As Craig Donnan began his new role as managing partner of Deloitte LLP’s Northeast Ohio practice last summer, he recognized that the firm is top-notch and in a great position for future success. Despite that, his goal was to not rest on what it had accomplished but to instead build on the business practices the firm already embraces that will propel it for future success.
In taking over for the retiring Pat Mullin at the nearly 500-employee financial services firm, he’s focusing on broadening their footprint with current clients, serving small- and medium-size companies — those under a billion dollars in revenue — and continuing to expand the firm’s international tax capabilities.
Smart Business spoke with Donnan about how he’s planning to lead the firm.
As you focus on those particular areas, how do you communicate those goals?
My mantra to people is to speak to someone in person rather than call, call rather than e-mail, and e-mail rather than IM because I just think that the personal touch gets lost, particularly in today’s technologically advancing environment. I’m striving to meet individually with groups of employees across all functions so they understand that there’s a leader that believes in this and lives and breathes it every day and drives home the value that we should be focused more on client-centric benefits rather than function.
How do you craft your message so people listen and understand?
What I’ve learned over the 25 years that I’ve been doing this is that you have to be passionate and you have to believe in what you do. I sold household items door to door. I believed in the product. I believed then it was a quality product and people got a benefit out of it. When you’re dealing with employees or potential customers, if you don’t believe in a product or a service offering or you don’t believe in your people or your firm, people will see through it. You have to approach it with passion, and you have to be passionate about the delivery, and you got to know the product, and you got to know your audience.

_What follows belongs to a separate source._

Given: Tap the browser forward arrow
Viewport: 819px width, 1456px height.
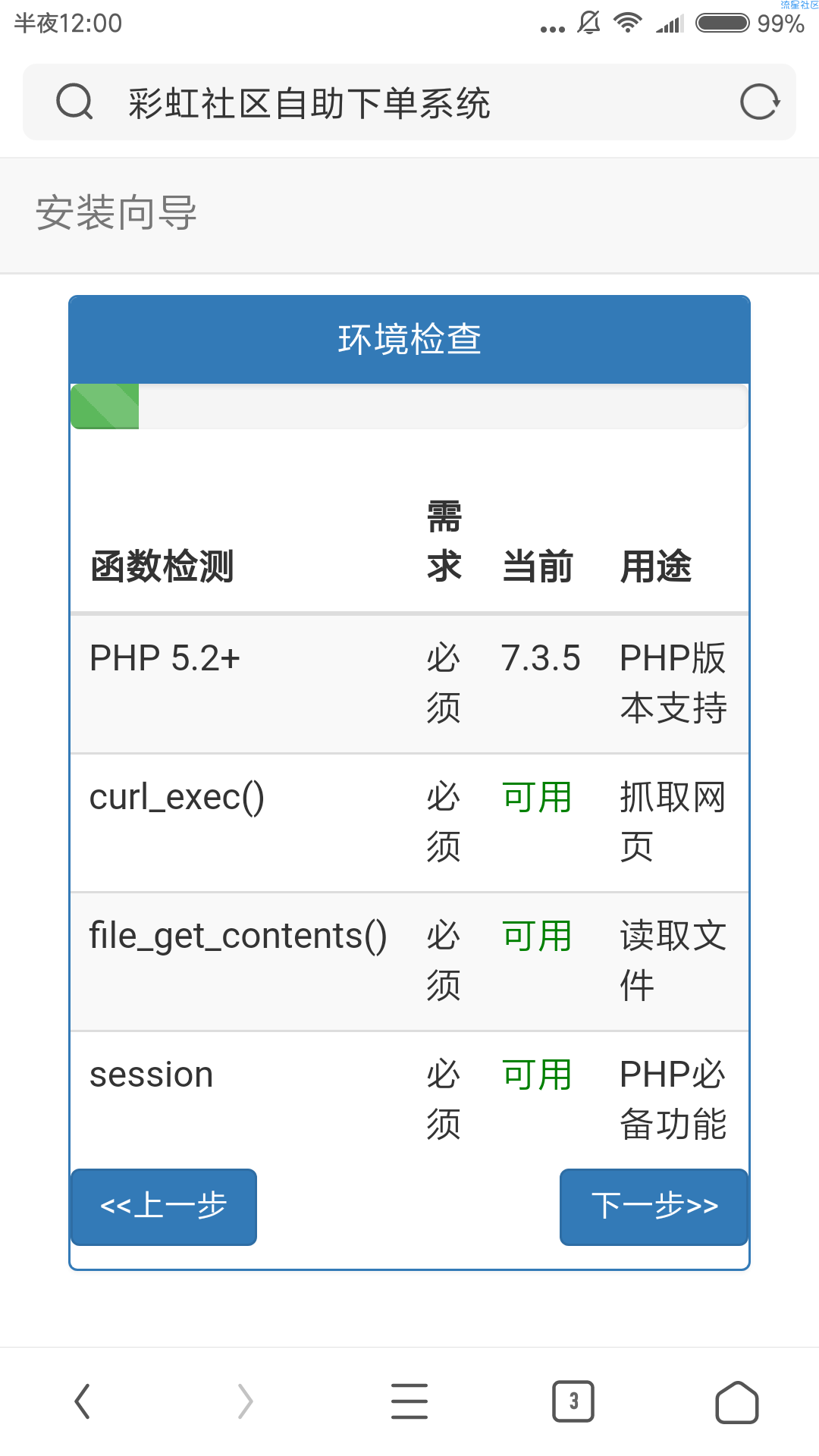Looking at the screenshot, I should coord(245,1401).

I try to make sure that I know as much as, if not more, about what their needs are and how we can help them. Then break it down into bite-size pieces depending on the complexity of the matter and also the capacity of the individuals that you’re addressing and their knowledge base. And make sure whoever you’re addressing, it’s the appropriate level and that we can articulate the benefits of short-term, midterm and long-term of what we are talking about. I tend to use examples — people can relate to examples that are tangible and they’re recognizable, otherwise sometimes it goes over their heads.
How do you get buy-in?
I was in New York with a client that had traditionally been an audit client. We recently introduced five different new functions, and their board is extremely happy with that, and it gives our people a sense of accomplishment because they’re doing things in a friendly environment because we have an existing relationship. It’s not cold-calling. To the extent you can deliver tangible, real-life examples of where it’s worked, that’s when people grab on to it and get it and get behind it and pursue it with a passion.
It’s communicating to our people that there is a career path and there is a reward system. Those tend to be key to getting people motivated because people tend to follow the money. Making sure that employees understand that there is a clear and definable career path is one of the first efforts that you make to get buy-in because it gives people something to look at and shoot for.
Bowling Green State University
- Board Service:
The First Tee of Cleveland
Donnan most recently led Deloitte’s audit practice for Northeast Ohio, a group that encompasses more than 130 professionals practicing in external and internal audits, regulatory compliance, mergers and acquisitions, information security and privacy, and international financial reporting standards, among others.
He has been in public accounting for 23 years, all with Deloitte and has served clients in manufacturing, real estate, media and entertainment, and metals and mining. He has particular insight into SEC reporting matters and the broader challenges facing businesses today, having worked with global and middle-market companies on matters related to enterprise risk and mergers and acquisitions.